The fundamental concept of the interval scripts paradigm is that all actions and states are associated with the temporal interval in which they occur. However, the actual beginning and end time of the intervals are not part of the script. Instead, the script contains a description of the temporal relationships or constraints that the intervals should satisfy during run-time. These constraints are enforced by a run-time engine that examines the current states of all intervals, and then coordinates the system’s reaction to ensure that the interval’s states respect the constraints.

The key is that this scheme, at least this is my analysis of the problem, relates to the interrelationship between parallel sequences, processes, or virtual entities. In a control system that has multiple layers of activity, there sometimes need to be synchronization points where activity occurs in concert. The sensing aspect of an interactive system is in effect another layer of activity that occurs asynchronously with the control layer, with both layers affecting each other back and forth.

The other thing that is a bit hard to accept is the idea that the computer will resolve what happens when based on a set of rules or algebra network. While this is useful in a character situation where a virtual actor it might not be as appropriate in other situations where causal relationships need to be established.

This kind of programming could especially be problematic in interaction situations where the user is required to do something to move the system forward, but the programming is too ridged to allow for a softening of constraints. However, this may not be a valid critique because the softening could occur through the way the states of the constraints are calculated. For example in their example where a conflict occurs, the camera can't take a picture until the user stops moving. If the calculation of the user stops moving is sloppy, then the constraint is effectively relaxed.

This paper exposes a lot of issues in interaction that are interesting to think about and poses an interesting approach to a solution of these problems. Yet it hasn't quite hit the right notes, although it has stimulated the conversation in this area.

Interesting statements:

1. little attention has been paid to the special requirements imposed by interactive environments on programming methods. In particular, in highly immersive situations both the actions and states of the environment and its computational agents, as well as the actions of the users, are not instantaneous events, but take time to be performed. This makes difficult the use of the traditional event-based programming paradigm commonly employed in desktop interaction.

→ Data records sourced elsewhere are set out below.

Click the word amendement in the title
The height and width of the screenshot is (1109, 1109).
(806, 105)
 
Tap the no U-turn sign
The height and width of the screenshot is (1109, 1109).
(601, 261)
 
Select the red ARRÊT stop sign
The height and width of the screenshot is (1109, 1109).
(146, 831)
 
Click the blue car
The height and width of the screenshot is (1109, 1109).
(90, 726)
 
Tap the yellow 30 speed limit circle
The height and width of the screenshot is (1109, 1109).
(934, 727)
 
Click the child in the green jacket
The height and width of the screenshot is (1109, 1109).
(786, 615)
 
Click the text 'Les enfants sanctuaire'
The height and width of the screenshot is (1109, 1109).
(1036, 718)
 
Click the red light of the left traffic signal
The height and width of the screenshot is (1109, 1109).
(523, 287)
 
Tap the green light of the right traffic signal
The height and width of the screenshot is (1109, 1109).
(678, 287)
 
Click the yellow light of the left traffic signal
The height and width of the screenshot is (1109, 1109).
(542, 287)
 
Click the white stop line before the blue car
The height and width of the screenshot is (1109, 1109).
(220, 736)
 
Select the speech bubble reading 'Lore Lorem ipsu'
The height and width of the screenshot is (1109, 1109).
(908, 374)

Although the problem of system actions with nonzero duration has been the object of research in the multimedia community, interactive environments extend significantly the problem since they include situations where the user’s actions also extend through periods of time.

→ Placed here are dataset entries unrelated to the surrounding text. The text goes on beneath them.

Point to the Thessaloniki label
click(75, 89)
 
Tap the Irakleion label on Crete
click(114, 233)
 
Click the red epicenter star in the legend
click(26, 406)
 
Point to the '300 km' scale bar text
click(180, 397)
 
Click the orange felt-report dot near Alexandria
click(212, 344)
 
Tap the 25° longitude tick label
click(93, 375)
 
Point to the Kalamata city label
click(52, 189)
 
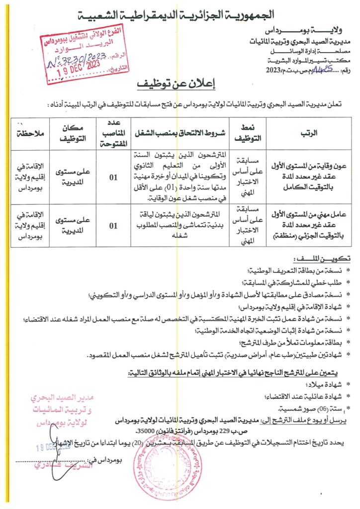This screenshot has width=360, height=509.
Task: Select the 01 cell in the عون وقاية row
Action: pyautogui.click(x=113, y=175)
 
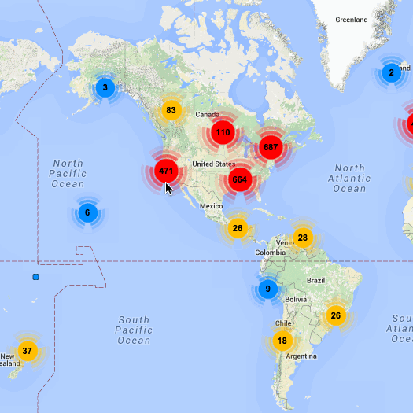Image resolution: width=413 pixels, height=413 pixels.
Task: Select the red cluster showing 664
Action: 240,180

2 The most common technique used to program and control interactive applications is to describe the interaction through finite-state machines. This is the case of one of the most popular languages for the developing of multimedia software, Macromedia Director’s Lingo [19]. In Lingo the interaction is described through the handling of events whose context is associated with specific parts of the animation. There are no provisions to remember and reason about the history of the interaction and the management of story lines. The same situation occurs with Max [20], a popular language for control of music devices (see Roads [21]) and adopted in some interactive art installations [22]

Videogames are traditionally implemented through similar event-loop techniques [23]. To represent the interaction history, the only resort is to use state descriptors whose maintenance tends to become a burden as the complexity increases. Most of all, a fundamental problem with the finite state model is that it lacks appropriate ways to represent the duration and complexity of human action, computational agents, and interactive environments: hidden in the structure is an assumption that actions and occurrences are pinpoint-like events in time (coming from the typical point-and-click interfaces for which those languages are designed).

3. Although an appealing model, the use of multiple agents without centralized control makes authoring extremely difficult in practice.